Side view of Korean fried chicken on top of a rice waffle on a white plate.

Korean Fried Chicken and Rice Waffles

  • Servings
    4

Ingredients

  • 2 tablespoons sesame oil
  • 2 tablespoons vegetable oil
  • ¼ cup scallion, minced
  • 2 tablespoons ginger, minced
  • 2 tablespoons garlic, minced
  • ½ cup Kim Chi, chopped
  • 2 tablespoons gochujaru
  • 1 quart Arborio rice, cooked (use 10% extra water to cook rice)
  • 2 eggs, whole
  • ¼ cup rice flour
  • 4 each Korean fried chicken thighs (subrecipe)
  • ½ cup Gochujaru maple syrup (subrecipe)

Korean Fried Chicken Thighs:

  • 1 tablespoon ginger, minced
  • 2 tablespoons scallion, minced
  • 1 teaspoon garlic, minced
  • ¼ cup rice cooking wine
  • ½ cup gochujang
  • 4 chicken thighs, boneless, skin-on
  • as needed rice flour

Gochujaru Maple Syrup:

  • 3 tablespoons Gochujaru
  • 1 cup maple syrup
  • 2 tablespoons rice wine vinegar

Directions

  • In a wok or large sauté pan over high heat, heat sesame and vegetable until they begin to smoke.
  • Add scallion, ginger, and garlic. Sauté until they become fragrant.
  • Add kimchi and gochujaru, continue to sauté until all liquid has evaporated.
  • Add cooked rice and toss to combine.
  • Remove rice mixture from heat and allow to cool for 10-15 minutes before mixing in the egg and flour.
  • Spread 1 cup of rice mixture evenly in a pre-heated and oiled cast iron waffle maker.

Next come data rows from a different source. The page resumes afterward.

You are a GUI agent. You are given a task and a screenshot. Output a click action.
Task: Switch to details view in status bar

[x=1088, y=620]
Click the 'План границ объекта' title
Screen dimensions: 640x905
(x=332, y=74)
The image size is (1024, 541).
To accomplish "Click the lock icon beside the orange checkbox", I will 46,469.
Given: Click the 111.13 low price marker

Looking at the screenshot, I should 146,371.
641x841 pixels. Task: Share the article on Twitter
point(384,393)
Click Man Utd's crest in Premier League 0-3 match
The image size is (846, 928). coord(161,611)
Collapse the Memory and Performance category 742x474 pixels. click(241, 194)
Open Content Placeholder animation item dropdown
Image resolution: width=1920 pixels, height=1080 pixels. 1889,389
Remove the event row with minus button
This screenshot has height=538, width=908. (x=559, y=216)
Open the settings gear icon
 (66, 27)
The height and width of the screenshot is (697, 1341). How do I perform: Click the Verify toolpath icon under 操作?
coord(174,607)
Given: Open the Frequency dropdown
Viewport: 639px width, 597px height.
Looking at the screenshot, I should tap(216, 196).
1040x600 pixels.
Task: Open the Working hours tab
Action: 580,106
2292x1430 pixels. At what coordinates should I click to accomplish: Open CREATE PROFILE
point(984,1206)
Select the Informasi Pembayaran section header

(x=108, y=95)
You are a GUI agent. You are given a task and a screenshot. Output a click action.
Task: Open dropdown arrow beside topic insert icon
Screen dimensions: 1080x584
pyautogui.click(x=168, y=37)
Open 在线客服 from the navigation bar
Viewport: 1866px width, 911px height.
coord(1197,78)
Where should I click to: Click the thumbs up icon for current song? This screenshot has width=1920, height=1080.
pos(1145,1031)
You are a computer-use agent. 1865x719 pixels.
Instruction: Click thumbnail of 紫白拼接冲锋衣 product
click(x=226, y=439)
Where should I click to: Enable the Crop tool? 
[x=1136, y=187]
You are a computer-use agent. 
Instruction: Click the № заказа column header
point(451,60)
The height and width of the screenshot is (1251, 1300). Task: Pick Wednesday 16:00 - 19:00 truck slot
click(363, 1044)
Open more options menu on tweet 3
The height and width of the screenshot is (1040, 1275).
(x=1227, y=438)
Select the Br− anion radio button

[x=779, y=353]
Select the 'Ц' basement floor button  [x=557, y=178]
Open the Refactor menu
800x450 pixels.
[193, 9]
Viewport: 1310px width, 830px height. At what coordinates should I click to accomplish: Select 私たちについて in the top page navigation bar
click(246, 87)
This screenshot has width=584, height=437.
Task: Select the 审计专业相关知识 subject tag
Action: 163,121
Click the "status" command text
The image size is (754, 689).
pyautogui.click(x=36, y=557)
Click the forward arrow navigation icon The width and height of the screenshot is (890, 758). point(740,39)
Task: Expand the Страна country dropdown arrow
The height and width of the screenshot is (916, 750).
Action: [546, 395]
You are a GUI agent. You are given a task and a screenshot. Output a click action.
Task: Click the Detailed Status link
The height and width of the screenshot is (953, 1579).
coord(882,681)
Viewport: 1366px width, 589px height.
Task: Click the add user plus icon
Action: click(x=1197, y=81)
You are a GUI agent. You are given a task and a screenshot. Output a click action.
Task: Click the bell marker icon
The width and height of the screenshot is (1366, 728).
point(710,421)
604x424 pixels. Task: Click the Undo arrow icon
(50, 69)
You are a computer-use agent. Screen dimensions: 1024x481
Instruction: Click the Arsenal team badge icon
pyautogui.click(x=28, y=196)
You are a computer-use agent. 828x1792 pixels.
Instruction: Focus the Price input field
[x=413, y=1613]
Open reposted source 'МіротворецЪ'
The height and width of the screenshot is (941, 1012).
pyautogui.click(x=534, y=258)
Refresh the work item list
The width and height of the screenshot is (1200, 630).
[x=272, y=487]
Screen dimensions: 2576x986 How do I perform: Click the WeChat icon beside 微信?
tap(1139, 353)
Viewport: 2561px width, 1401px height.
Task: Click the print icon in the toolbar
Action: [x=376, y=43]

Cook the rice waffle for 10-12 minutes or until waffle is crispy and can be easily removed with a metal spatula.
  • Top each waffle with a fried chicken thigh and a drizzle of gochujaru maple syrup.

Korean Fried Chicken Thighs (subrecipe)

  • Whisk together ginger, scallion, garlic, rice cooking wine, and gochujang until evenly combined.
  • Toss marinate with chicken thighs and let set over night in the refrigerator.
  • Remove chicken from marinate and dredge heavily in rice flour.
  • Fry Chicken at 350° until it becomes golden brown and crispy. Check temperature and finish in the oven if needed.

Gochujaru Maple Syrup (subrecipe)

  • Whisk gochujaru, syrup, and vinegar together until evenly combined.